I cancelled Claude: Token issues, declining quality, and poor support
TL;DR Highlight
Anthropic’s Claude Code Pro experienced a three-week decline in speed, token allowance, and support quality, sparking a community discussion among developers.
Who Should Read
Developers currently paying for and using AI coding tools like Claude Code, Copilot, and Codex in production environments, particularly those considering alternatives due to recent changes in Claude’s performance or token limits.
Core Mechanics
- The author initially found Claude Code Pro satisfactory in terms of speed, token allowance, and quality, but experienced a rapid deterioration over the following three weeks.

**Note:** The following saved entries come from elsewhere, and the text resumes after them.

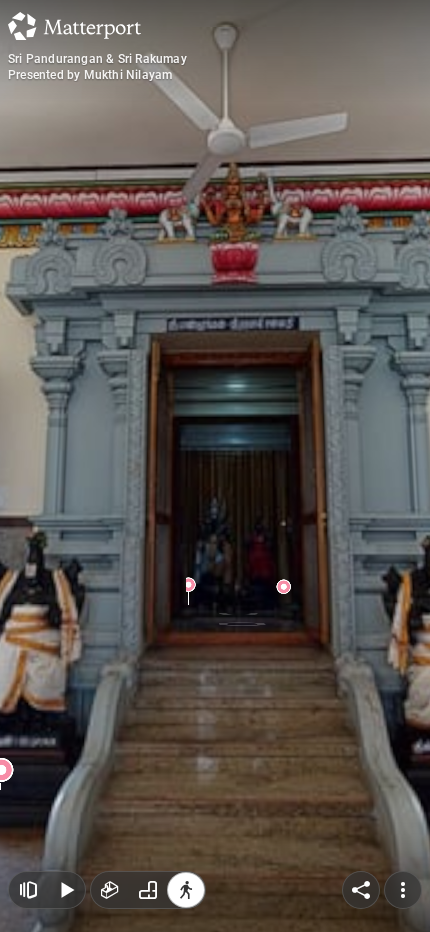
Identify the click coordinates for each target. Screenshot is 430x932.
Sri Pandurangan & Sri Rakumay (97, 59)
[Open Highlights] (28, 890)
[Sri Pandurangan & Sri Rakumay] (215, 466)
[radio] (110, 890)
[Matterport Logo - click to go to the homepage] (74, 26)
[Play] (66, 890)
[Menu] (403, 890)
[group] (148, 890)
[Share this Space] (361, 890)
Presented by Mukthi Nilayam (90, 75)
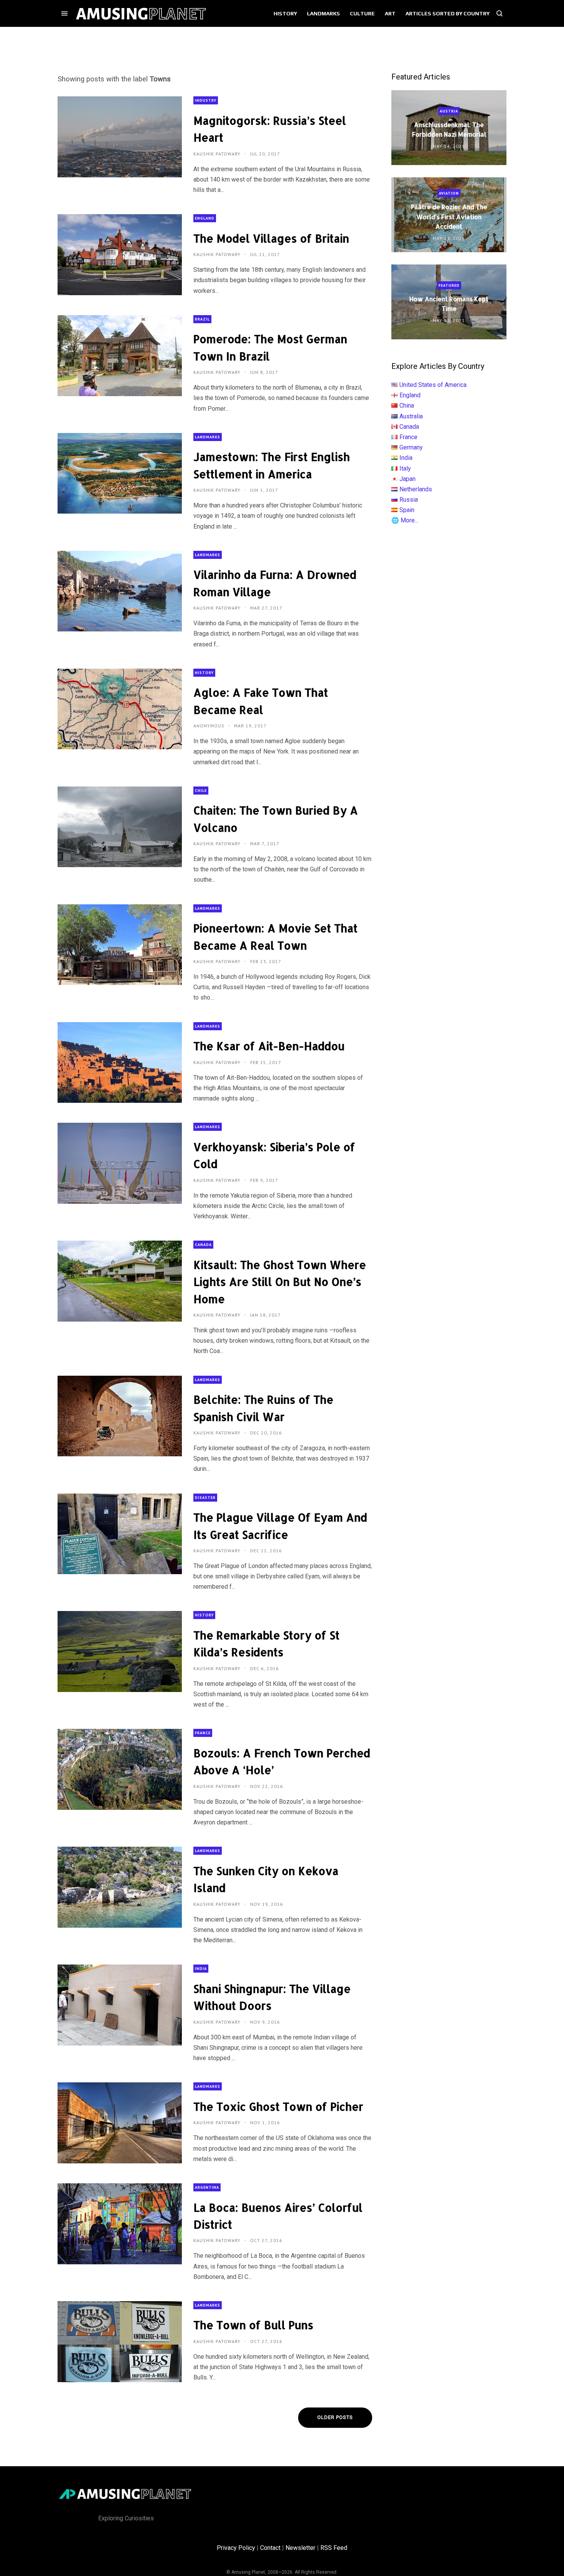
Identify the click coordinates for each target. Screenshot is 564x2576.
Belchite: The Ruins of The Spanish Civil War (263, 1408)
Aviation (449, 193)
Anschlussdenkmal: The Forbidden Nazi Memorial (449, 129)
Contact (270, 2547)
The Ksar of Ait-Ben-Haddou (269, 1046)
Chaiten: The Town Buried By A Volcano (275, 818)
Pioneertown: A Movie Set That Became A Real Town (275, 936)
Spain (406, 510)
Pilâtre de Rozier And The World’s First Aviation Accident (449, 216)
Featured (449, 285)
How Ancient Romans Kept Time (448, 303)
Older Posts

- A sudden spike to 100% token usage occurred after just two simple queries to Claude Haiku following a 10-hour break, with no clear explanation for the consumption.
- Customer support provided only generic responses from an AI bot, followed by a copy-pasted reply from a human agent, and ultimately closed the ticket with a disclaimer that it might not be monitored.
- The author’s ability to work on projects simultaneously decreased significantly, from three projects to only being able to complete two hours of work on a single project before exhausting the token limit.
- When asked to refactor a project, Claude Opus proposed a workaround—adding a generic initializer to ui-events.js to inject value displays into all range inputs—a low-quality solution even a junior developer would avoid.
- Opus consumed approximately 50% of the token allowance in five hours while implementing this workaround, wasting tokens before producing a usable result.
- Conversation cache issues were also present, requiring the model to reload the codebase from scratch after periods of inactivity, effectively doubling the cost of initial loading.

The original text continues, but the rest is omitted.